Old News Can Be Good News For Media Sites
from the if-they-recognized-it dept
One strategy we’ve seen some media sites use over the years for their web properties is to lock up the “archives” and charge for access to it, on the assumption that if people want to see old stories, there must be some reason, for which they’d be willing to spend. Separately, many media properties assume that the only thing that really matters for generating traffic is the “breaking news.” There’s so much emphasis on “the scoop” and “being first,” and very little emphasis on the follow through. It turns out, that may be a pretty big mistake. Chas Edwards highlights how some newspapers are discovering, to their own surprise, that old news can get an awful lot of traffic from social media sharing:
Apparently London’s Independent, as it rolled out the Open Graph, learned that several quirky stories from the late 1990s are the most shared stories of the early 2010s. (More data here.) If news publishers are sitting a goldmine of buried archival content, imagine the opportunity for publishers outside the breaking-news category if they can figure out how to resurface those great stories from last month, last year, or a decade ago.

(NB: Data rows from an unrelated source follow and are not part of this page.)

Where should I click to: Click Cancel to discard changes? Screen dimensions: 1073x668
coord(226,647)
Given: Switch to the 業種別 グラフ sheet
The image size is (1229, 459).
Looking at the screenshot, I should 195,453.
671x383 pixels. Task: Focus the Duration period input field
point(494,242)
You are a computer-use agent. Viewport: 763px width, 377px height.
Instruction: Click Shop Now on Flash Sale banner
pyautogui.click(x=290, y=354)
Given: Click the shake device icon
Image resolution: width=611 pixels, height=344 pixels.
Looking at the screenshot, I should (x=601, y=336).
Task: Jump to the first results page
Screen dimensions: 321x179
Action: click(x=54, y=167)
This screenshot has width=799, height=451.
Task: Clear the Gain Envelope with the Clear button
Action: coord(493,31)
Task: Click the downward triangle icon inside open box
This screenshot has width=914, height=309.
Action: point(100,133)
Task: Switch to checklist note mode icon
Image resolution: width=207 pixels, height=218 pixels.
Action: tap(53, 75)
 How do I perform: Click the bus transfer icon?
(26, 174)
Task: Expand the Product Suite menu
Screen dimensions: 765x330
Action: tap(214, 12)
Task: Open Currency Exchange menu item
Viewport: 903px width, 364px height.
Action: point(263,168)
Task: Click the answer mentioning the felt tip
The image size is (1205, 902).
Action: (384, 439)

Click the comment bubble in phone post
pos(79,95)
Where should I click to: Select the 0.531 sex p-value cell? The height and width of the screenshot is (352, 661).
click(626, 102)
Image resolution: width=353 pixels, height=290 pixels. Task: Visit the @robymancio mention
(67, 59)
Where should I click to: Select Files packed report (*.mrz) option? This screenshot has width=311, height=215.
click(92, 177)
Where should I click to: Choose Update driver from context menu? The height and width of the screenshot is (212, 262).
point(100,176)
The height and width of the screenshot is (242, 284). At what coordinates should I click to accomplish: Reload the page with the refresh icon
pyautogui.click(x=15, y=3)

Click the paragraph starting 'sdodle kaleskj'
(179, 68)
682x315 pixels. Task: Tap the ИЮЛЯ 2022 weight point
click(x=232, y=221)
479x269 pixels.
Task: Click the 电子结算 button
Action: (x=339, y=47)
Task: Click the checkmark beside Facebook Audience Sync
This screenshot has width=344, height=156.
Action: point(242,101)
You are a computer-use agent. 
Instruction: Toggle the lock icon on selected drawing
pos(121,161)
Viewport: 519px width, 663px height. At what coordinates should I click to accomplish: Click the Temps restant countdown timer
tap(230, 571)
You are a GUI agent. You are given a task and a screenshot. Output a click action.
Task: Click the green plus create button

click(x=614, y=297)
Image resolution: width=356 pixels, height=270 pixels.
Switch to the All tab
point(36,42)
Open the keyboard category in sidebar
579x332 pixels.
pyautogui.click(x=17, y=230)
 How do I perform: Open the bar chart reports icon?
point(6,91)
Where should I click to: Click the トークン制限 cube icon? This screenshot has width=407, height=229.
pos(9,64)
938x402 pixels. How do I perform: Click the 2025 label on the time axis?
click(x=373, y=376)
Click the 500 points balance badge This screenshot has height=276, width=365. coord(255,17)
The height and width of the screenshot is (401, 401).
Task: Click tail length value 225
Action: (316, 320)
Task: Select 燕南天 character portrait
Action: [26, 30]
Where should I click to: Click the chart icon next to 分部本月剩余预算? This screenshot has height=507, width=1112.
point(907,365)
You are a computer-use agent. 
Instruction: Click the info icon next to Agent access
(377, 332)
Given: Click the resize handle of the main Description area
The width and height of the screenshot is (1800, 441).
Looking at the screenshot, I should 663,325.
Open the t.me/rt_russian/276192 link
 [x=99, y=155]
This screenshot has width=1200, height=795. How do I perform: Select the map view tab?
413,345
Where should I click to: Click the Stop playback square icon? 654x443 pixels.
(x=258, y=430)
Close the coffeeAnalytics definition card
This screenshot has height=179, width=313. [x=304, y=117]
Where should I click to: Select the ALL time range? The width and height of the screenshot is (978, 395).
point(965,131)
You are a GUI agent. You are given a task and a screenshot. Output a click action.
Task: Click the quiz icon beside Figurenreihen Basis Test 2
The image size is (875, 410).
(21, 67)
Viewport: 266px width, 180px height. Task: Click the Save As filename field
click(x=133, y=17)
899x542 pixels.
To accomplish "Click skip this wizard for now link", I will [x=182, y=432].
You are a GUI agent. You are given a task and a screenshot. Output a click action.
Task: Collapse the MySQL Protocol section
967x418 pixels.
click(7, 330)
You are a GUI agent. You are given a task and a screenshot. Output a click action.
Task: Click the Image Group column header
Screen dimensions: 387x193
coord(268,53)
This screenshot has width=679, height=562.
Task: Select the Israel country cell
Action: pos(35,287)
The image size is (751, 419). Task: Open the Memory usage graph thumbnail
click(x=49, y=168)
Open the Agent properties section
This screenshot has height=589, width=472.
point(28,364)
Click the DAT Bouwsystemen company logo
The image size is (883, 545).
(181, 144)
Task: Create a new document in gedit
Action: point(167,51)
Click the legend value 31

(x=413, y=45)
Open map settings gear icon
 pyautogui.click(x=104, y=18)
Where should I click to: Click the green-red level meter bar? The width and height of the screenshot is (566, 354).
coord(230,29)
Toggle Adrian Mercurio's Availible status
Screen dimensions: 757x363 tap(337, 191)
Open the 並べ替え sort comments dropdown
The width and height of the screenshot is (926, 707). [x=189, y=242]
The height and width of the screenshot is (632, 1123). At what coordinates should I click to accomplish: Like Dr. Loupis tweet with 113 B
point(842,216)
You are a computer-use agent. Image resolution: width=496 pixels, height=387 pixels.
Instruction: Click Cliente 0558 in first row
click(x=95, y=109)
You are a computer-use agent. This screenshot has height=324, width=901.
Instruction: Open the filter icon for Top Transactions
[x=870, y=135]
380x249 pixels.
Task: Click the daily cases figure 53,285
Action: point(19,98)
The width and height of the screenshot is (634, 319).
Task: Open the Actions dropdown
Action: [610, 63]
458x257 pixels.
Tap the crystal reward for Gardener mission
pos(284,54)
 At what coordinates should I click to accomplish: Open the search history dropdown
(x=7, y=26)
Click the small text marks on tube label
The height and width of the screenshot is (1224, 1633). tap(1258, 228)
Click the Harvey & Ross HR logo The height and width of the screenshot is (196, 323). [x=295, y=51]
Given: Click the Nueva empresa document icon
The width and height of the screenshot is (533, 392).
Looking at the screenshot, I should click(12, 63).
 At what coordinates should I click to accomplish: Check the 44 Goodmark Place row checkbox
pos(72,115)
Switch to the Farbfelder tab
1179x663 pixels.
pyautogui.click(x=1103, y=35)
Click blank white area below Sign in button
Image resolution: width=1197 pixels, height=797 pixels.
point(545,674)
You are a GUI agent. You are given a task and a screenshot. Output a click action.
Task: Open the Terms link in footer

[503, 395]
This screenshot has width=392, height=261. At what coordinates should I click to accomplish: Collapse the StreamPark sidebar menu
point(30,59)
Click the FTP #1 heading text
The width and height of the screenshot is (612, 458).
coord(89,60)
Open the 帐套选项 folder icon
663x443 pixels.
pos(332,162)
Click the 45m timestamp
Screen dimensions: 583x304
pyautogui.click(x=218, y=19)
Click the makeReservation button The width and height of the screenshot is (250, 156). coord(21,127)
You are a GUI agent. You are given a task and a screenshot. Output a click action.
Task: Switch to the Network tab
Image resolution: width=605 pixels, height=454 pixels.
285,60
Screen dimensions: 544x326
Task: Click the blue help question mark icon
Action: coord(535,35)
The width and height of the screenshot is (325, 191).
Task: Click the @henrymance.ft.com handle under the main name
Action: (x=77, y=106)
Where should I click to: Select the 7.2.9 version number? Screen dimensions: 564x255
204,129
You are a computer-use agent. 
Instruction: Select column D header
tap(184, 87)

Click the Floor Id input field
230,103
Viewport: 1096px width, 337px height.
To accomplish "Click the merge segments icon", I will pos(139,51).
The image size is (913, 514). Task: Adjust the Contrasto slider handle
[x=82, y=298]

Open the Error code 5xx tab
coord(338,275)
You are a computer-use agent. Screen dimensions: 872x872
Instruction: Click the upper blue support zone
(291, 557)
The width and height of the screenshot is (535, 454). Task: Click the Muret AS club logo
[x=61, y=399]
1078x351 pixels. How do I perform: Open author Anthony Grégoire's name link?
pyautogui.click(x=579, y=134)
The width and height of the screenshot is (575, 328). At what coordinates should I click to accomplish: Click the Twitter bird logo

This is actually something we’ve been really interested in lately. We see it happen quite frequently with our own archives. Suddenly, for no clear reason, a story from years ago will become wildly popular on Twitter or Facebook, and we’ll get a ton of useful traffic. In fact, we made this point back in January, when we dug into “the numbers” from 2011 and discovered that our most popular post in 2011… was actually from 2010. It will be interesting to see if publishers can start to figure out ways to do more with “old news” rather than just assigning it to the “discarded” pile. I know it’s an area that we’re planning to explore more deeply in the coming months, so it’s interesting to see others thinking along similar lines.
Filed Under: archives, business models, journalism, paywalls, traffic
Comments on “Old News Can Be Good News For Media Sites”
Old news, new ads.
I also saw the movie “Idiocracy”, and the role advertising played in it.
The fact you’re encouraging such a landscape kinda makes you anathema to both me and any future offspring.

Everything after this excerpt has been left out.